Data supplied: Begin

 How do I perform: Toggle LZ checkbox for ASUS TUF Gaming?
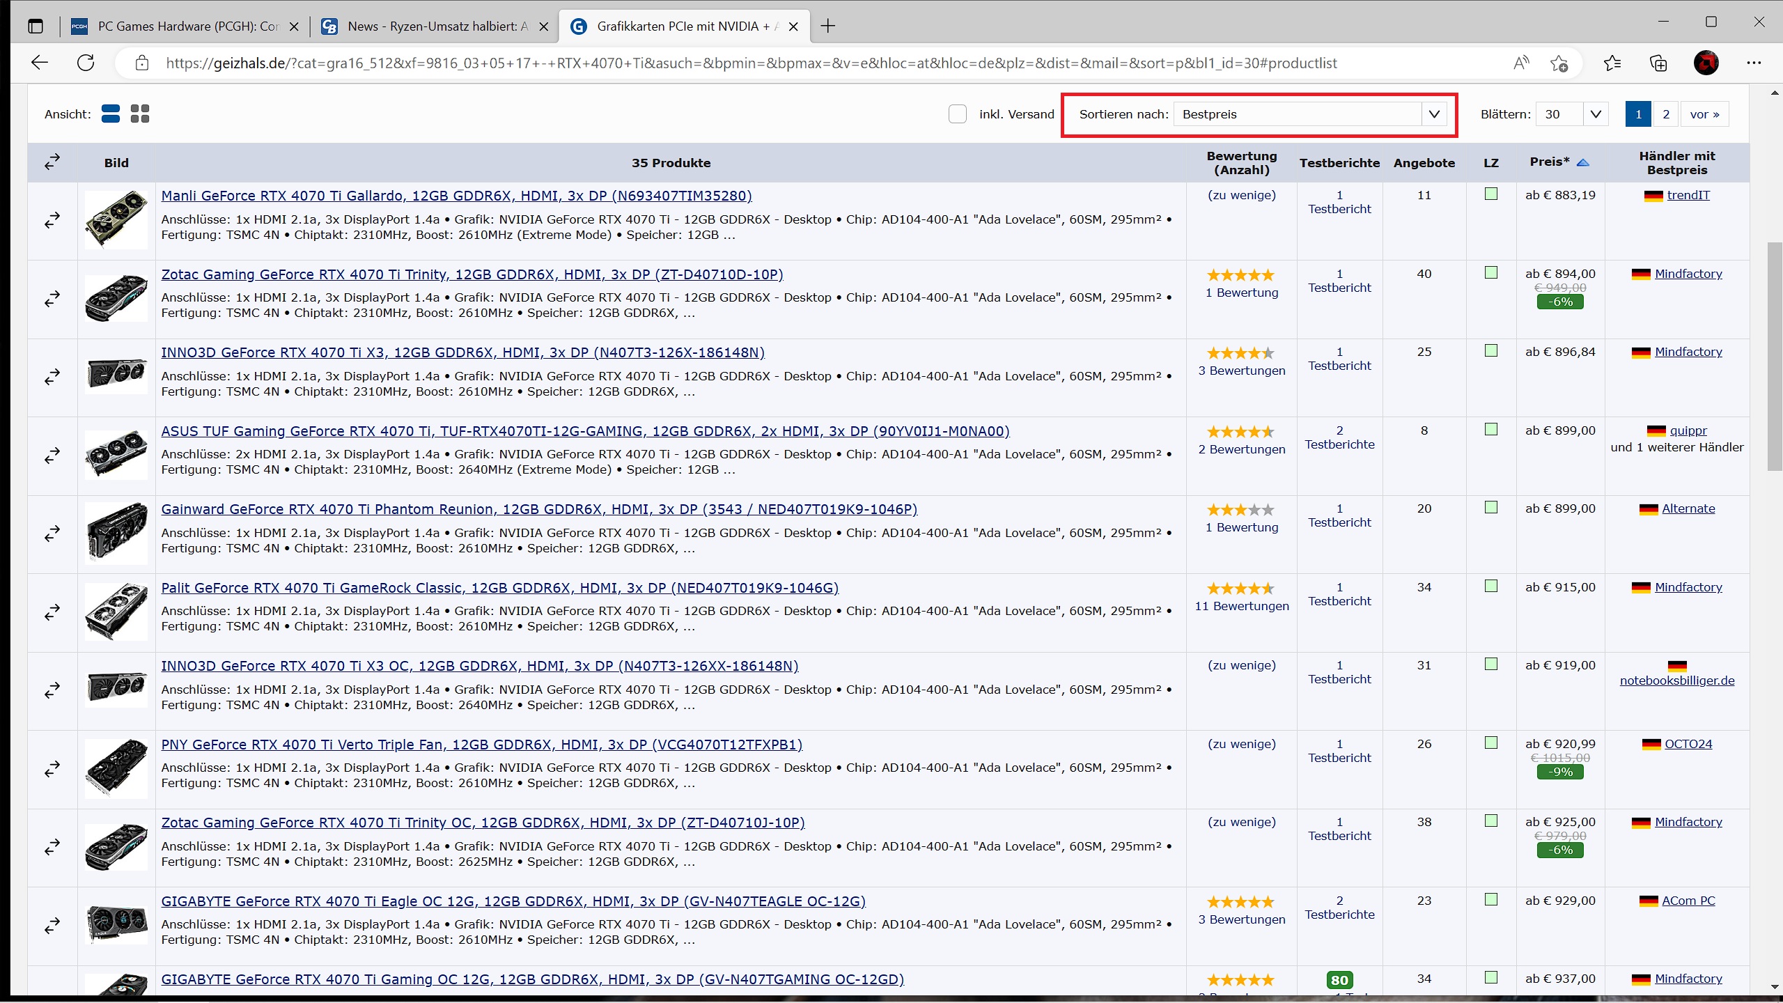1491,430
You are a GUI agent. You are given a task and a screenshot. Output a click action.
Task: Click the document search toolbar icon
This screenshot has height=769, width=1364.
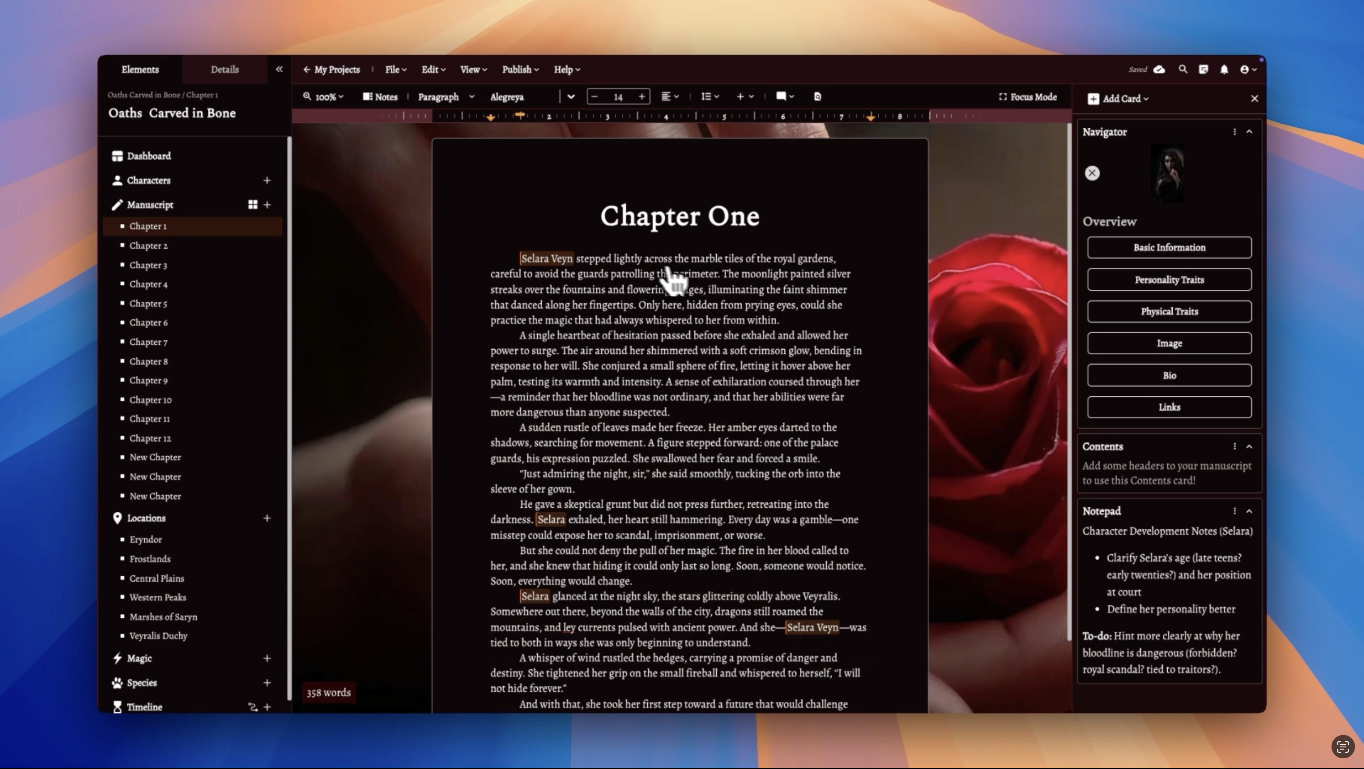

Data supplied: End

## Exercise objective
Reply with nothing but the count of lines in the entries above that contain "screenshot".

## Completed task
2